GOAL OF THE EXERCISE → Reproduce the records that follow exactly as they are written.
(DATA TO EXAMINE Opens)
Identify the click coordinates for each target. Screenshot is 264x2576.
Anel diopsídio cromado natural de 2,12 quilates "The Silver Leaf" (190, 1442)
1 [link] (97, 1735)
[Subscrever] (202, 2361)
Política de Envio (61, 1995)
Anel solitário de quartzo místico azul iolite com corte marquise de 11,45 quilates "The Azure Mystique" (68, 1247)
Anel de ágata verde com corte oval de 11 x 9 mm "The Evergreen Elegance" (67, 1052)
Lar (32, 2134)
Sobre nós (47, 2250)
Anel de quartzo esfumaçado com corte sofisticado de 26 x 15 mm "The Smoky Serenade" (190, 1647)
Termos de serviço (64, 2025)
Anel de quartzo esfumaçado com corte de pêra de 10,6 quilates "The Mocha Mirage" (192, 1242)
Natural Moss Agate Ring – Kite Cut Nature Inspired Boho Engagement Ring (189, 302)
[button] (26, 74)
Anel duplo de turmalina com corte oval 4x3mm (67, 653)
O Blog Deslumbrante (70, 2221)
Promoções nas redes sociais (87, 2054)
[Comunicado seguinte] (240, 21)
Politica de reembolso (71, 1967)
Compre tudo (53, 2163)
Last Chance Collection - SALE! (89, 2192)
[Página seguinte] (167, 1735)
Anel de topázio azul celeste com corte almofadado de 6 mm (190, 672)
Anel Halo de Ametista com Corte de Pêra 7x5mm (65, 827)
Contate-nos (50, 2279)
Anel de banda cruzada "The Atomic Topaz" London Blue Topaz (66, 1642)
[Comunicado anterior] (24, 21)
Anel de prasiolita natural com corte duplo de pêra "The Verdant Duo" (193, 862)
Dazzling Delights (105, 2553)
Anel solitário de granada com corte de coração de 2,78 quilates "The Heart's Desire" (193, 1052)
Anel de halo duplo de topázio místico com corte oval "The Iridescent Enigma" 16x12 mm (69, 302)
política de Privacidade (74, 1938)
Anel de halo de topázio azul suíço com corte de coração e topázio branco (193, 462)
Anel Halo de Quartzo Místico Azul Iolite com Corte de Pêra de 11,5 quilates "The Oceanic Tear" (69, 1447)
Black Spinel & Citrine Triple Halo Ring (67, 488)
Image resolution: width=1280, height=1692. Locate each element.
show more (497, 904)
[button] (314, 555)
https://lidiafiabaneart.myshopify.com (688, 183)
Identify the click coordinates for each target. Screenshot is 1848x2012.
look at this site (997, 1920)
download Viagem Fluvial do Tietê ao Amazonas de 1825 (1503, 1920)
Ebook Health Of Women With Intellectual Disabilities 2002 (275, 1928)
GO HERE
(DATA TO EXAMINE Closes)
PROBLEM SOLUTION →
Identify the click coordinates for each target. Screenshot is 264x2576.
Anel diopsídio cromado natural de 2,12 quilates "The Silver Leaf" (190, 1442)
1 [link] (97, 1735)
[Subscrever] (202, 2361)
Política de Envio (61, 1995)
Anel solitário de quartzo místico azul iolite com corte marquise de 11,45 quilates "The Azure Mystique" (68, 1247)
Anel de ágata verde com corte oval de 11 x 9 mm "The Evergreen Elegance" (67, 1052)
Lar (32, 2134)
Sobre nós (47, 2250)
Anel de quartzo esfumaçado com corte sofisticado de 26 x 15 mm "The Smoky Serenade" (190, 1647)
Termos de serviço (64, 2025)
Anel de quartzo esfumaçado com corte de pêra de 10,6 quilates "The Mocha Mirage" (192, 1242)
Natural Moss Agate Ring – Kite Cut Nature Inspired Boho Engagement Ring (189, 302)
[button] (26, 74)
Anel duplo de turmalina com corte oval 4x3mm (67, 653)
O Blog Deslumbrante (70, 2221)
Promoções nas redes sociais (87, 2054)
[Comunicado seguinte] (240, 21)
Politica de reembolso (71, 1967)
Compre tudo (53, 2163)
Last Chance Collection - SALE! (89, 2192)
[Página seguinte] (167, 1735)
Anel de topázio azul celeste com corte almofadado de 6 mm (190, 672)
Anel Halo de Ametista com Corte de Pêra 7x5mm (65, 827)
Contate-nos (50, 2279)
Anel de banda cruzada "The Atomic Topaz" London Blue Topaz (66, 1642)
[Comunicado anterior] (24, 21)
Anel de prasiolita natural com corte duplo de pêra "The Verdant Duo" (193, 862)
Dazzling Delights (105, 2553)
Anel solitário de granada com corte de coração de 2,78 quilates "The Heart's Desire" (193, 1052)
Anel de halo duplo de topázio místico com corte oval "The Iridescent Enigma" 16x12 mm (69, 302)
política de Privacidade (74, 1938)
Anel de halo de topázio azul suíço com corte de coração e topázio branco (193, 462)
Anel Halo de Quartzo Místico Azul Iolite com Corte de Pêra de 11,5 quilates "The Oceanic Tear" (69, 1447)
Black Spinel & Citrine Triple Halo Ring (67, 488)
Image resolution: width=1280, height=1692. Locate each element.
show more (497, 904)
[button] (314, 555)
https://lidiafiabaneart.myshopify.com (688, 183)
Identify the click coordinates for each target. Screenshot is 1848x2012.
look at this site (997, 1920)
download Viagem Fluvial do Tietê ao Amazonas de 1825 (1503, 1920)
Ebook Health Of Women With Intellectual Disabilities 2002 (275, 1928)
GO HERE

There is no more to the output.